Go read Sam’s whole post – it’s really excellent.
I tend to agree with Sam’s analysis, but unfortunately it’s hard to discern a solution. We need to make “liberal” a non-dirty word, but how can we do that? Kevin thinks the answer is restraining the extremists, but I see two problems with that. One, as Sam argues (and as I argued earlier), extremists are necessary in creating worthwhile social change. Getting rid of extremists is simply a bad idea, if you want progressive change.
Two, it can’t be done anyway, because reducing the numbers of “extremists” won’t reduce their prominence in the news (which is what Kevin really seems to want). If you hold a gay Pride march with 100,000 folks dressed in jeans and tank-tops and one person dressed in a sequined cape and pope hat, the news media will always focus on the person in the pope hat. (You can really see this at the anti-war protests; the cameras flinch from any demonstrator with an intelligent analysis, but if a drunken idiot shouts “we’re gonna shut this city down!” he’ll be put on the air every time).

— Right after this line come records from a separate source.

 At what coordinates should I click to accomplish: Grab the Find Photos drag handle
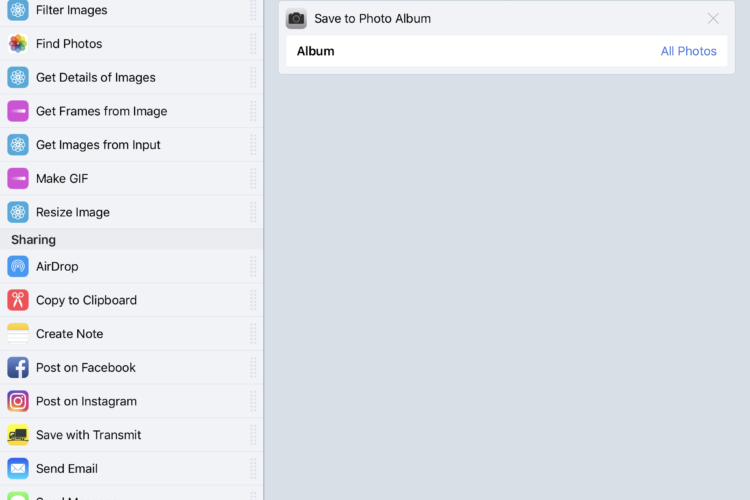click(253, 44)
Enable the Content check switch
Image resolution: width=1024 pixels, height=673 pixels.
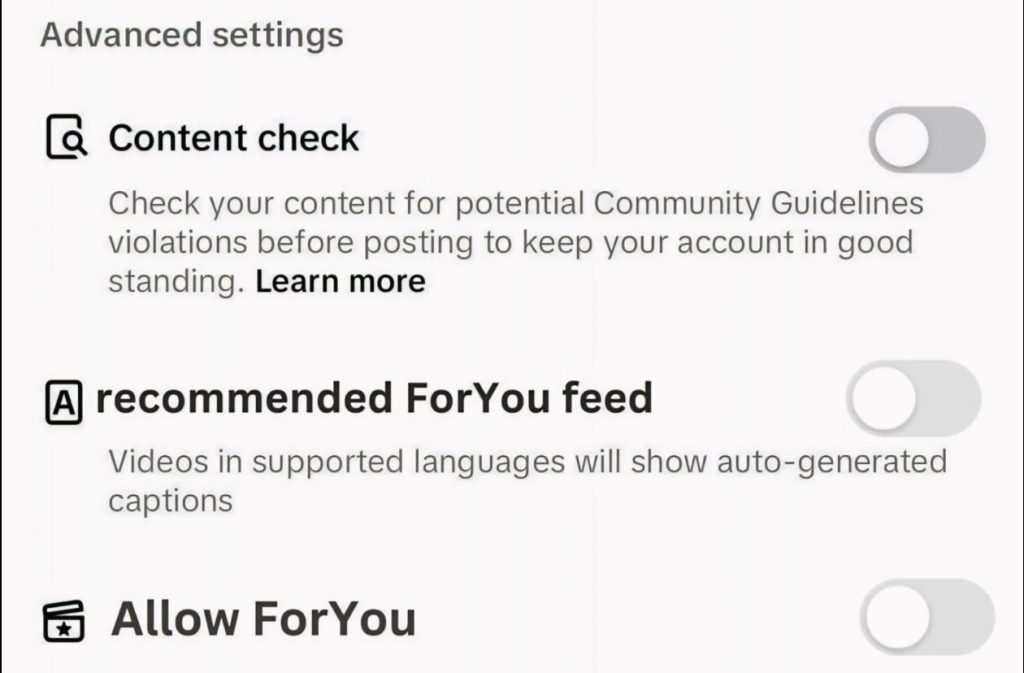tap(927, 140)
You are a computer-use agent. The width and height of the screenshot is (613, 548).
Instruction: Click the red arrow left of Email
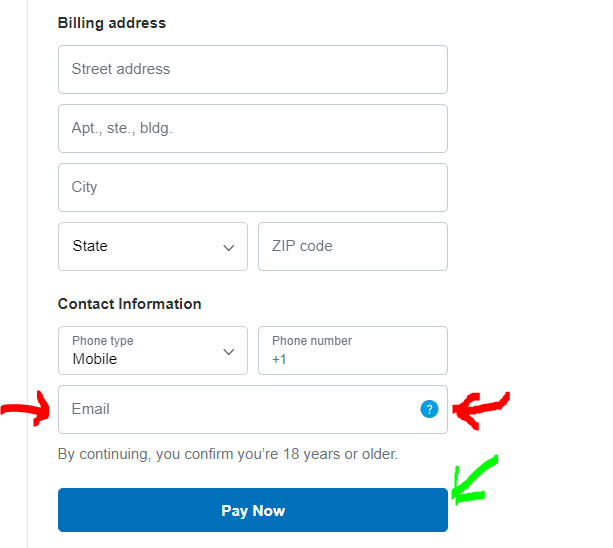click(x=25, y=408)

Do I see a solution? Well, for extremists like me, I think our task is to try and build ourselves into the largest, most annoying, least compromising mass movement we can. I’m actually pretty optimistic about the movement that’s building… we’ve got a sort of “serial monogamy” approach going, where the issue changes from year to year (1998 anti-WTO, 2000 pro-Nader, 2002 anti-war) but the movement continues to exist and grow. The louder and more extreme we can be, the more moderates can take liberal positions while seeming reasonable and centrist.
For moderates like Kevin, I guess it’s not really my business what they do. I don’t think the “give in to the Republicans on everything” approach Democrats used before the 2002 elections was very successful. My favorite strategy for liberal moderates is for them to concentrate on building the kind of intellectual superstructure Seeing the Forest is always talking about… we need lefty counterparts to the Heritage Foundation, providing an endless stream of authoritative-sounding reports and talking heads, and we don’t have them.
The other huge problem liberal moderates face is the enormous anti-Democrat bias of the mass media. In the 2000 cycle, centrist Democrats refused to call the media on their bias, while the Republicans were unrelenting in their criticism of the “liberal media”… with the result that the media bent over backwards to avoid criticizing Bush, but felt free to slam Gore relentlessly. If Democrats don’t find a better way to handle the media by 2004, they might as well give up on the White House right now.